[Stored entries]

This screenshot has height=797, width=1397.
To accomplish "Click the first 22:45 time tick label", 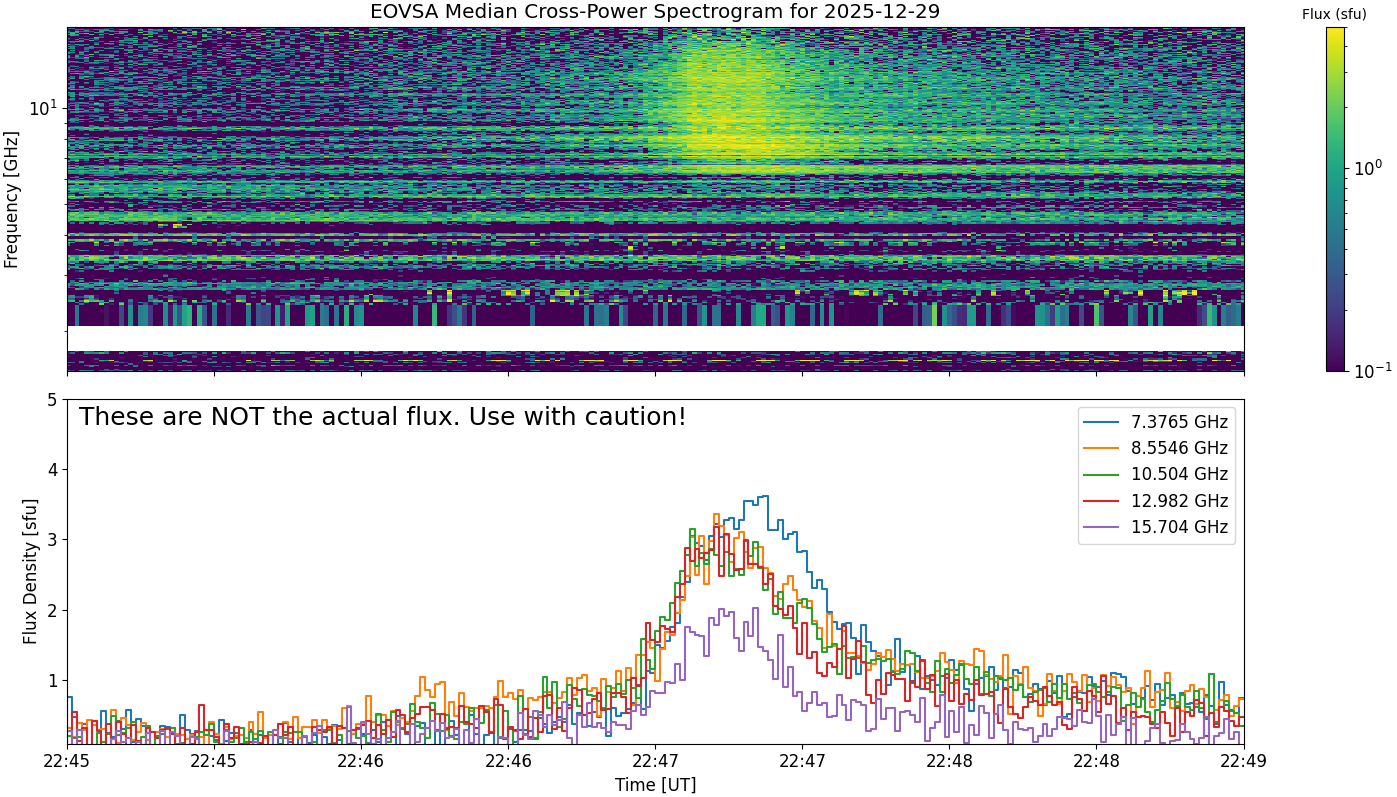I will 68,761.
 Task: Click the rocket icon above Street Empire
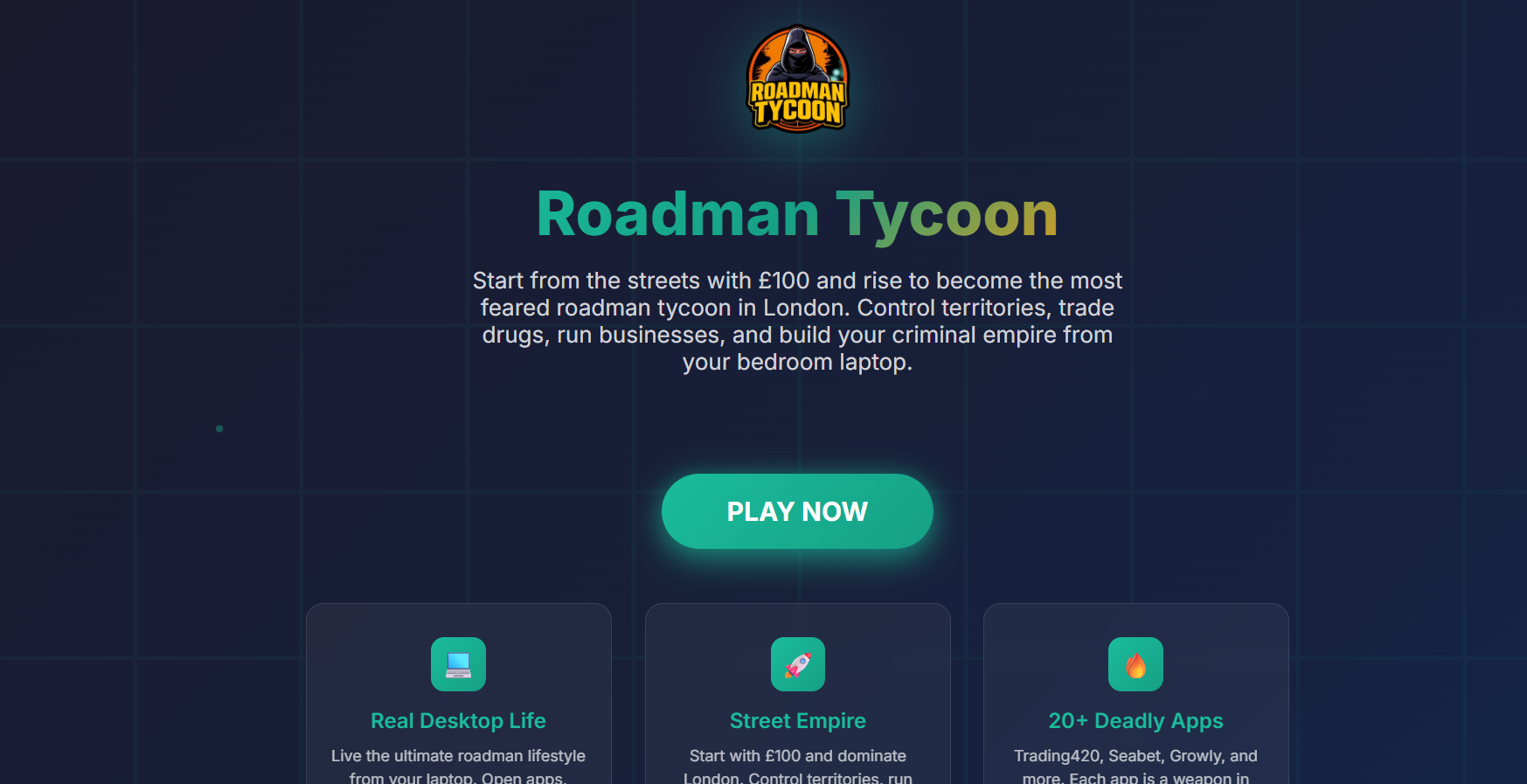coord(797,664)
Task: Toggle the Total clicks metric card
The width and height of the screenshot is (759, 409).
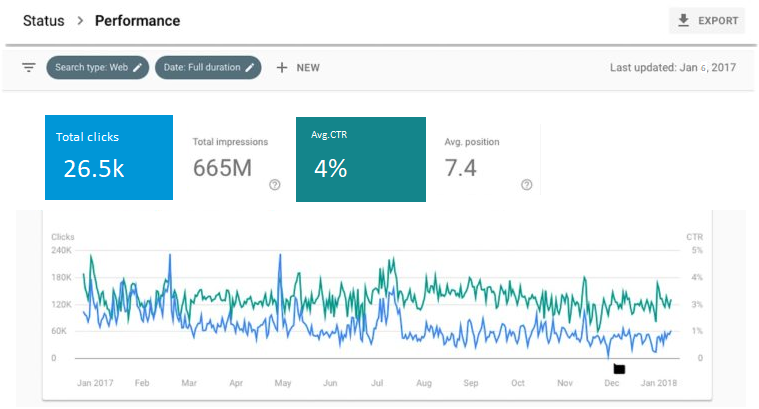Action: tap(108, 157)
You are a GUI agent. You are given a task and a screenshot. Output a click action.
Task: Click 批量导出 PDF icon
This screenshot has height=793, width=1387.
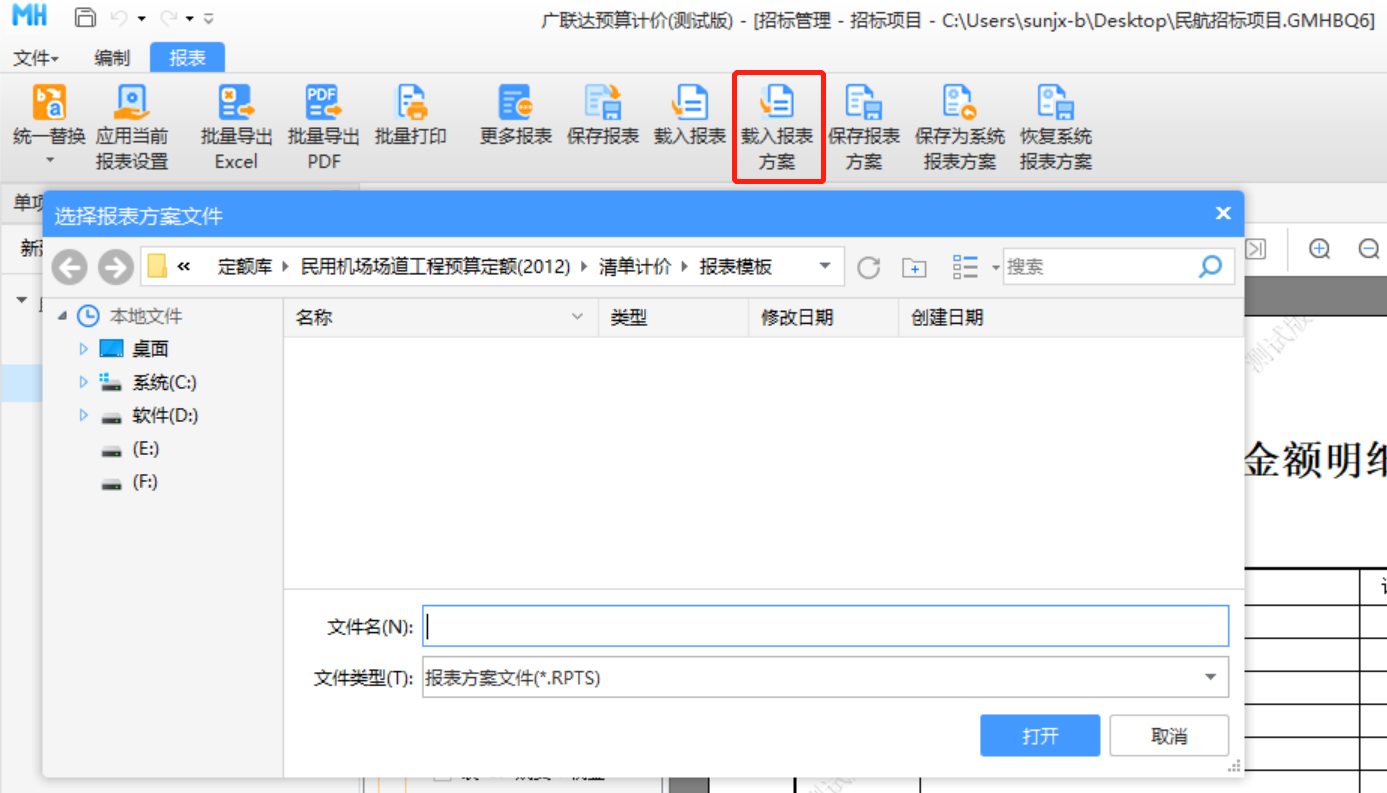click(323, 103)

▶ **Your assignment**
Word for word, set down the lines from the line with "Task: Toggle the Total clicks metric card" through the last line of the entries, and nothing else; the pictures stay out.

▶ **Your response**
Task: Toggle the Total clicks metric card
The width and height of the screenshot is (759, 409).
Action: tap(108, 157)
You are a GUI agent. You are given a task and a screenshot. Output a click action.
Task: Click 批量导出 PDF icon
This screenshot has height=793, width=1387.
click(323, 103)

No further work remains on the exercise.